Problem details -
Which lines run from the line with "You are a GUI" to the end of the entries? Write out exactly those, leaving out the pictures.

Record extracts -
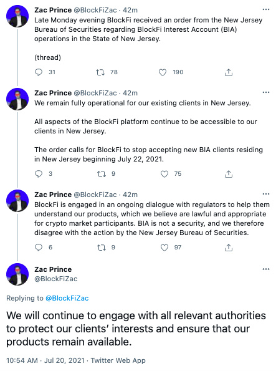View Zac Prince avatar on last tweet
Screen dimensions: 276x371
tap(17, 274)
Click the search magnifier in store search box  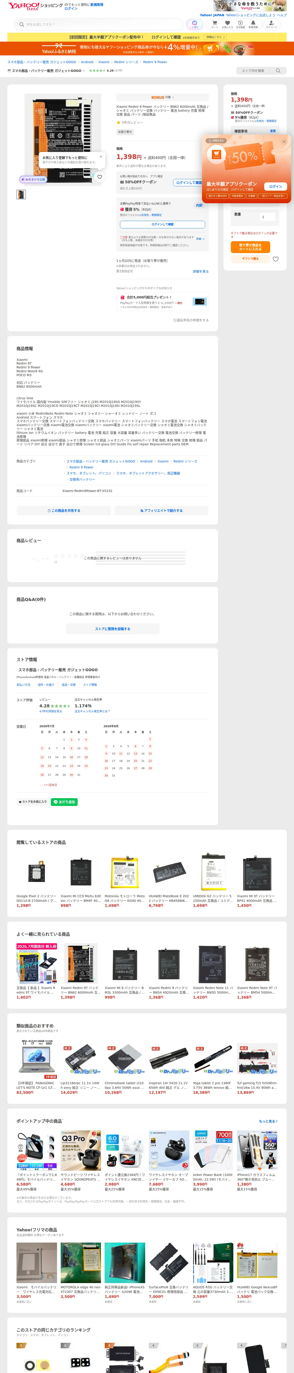(x=278, y=70)
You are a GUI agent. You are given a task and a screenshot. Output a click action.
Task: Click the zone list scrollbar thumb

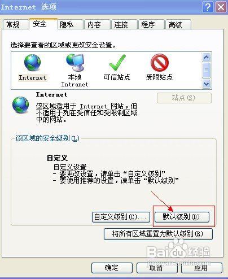pos(207,70)
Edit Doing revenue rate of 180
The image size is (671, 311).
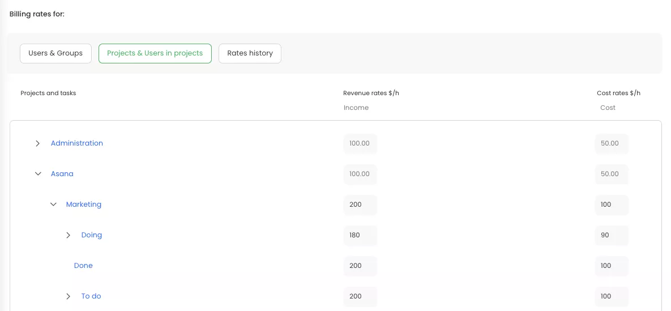(360, 235)
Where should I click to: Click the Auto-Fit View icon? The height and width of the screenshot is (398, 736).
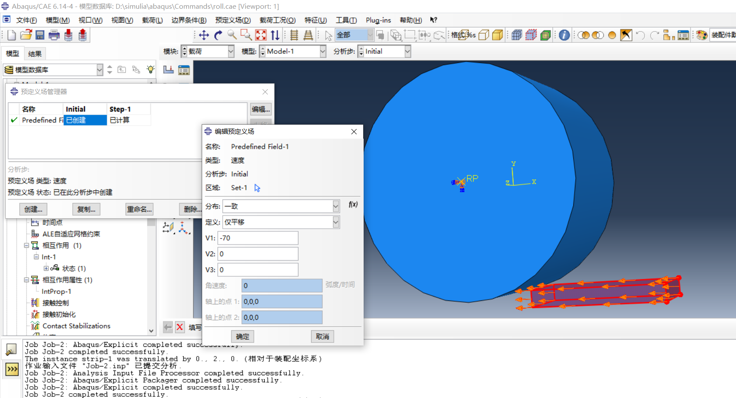point(261,35)
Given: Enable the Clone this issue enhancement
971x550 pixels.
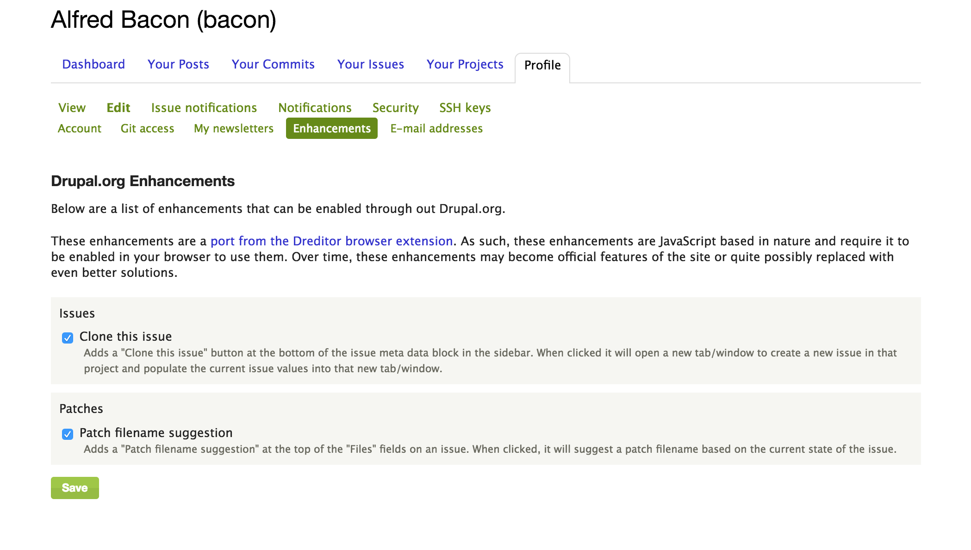Looking at the screenshot, I should [x=67, y=338].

Output for this task -
You are a GUI agent. You are given a task and a screenshot. Output a click action.
Task: Click the zone list scrollbar thumb

pos(207,70)
Edit Doing revenue rate of 180
The image size is (671, 311).
(360, 235)
Where should I click to: Click the Auto-Fit View icon? The height and width of the screenshot is (398, 736).
point(261,35)
Given: Enable the Clone this issue enhancement
971x550 pixels.
Looking at the screenshot, I should [x=67, y=338].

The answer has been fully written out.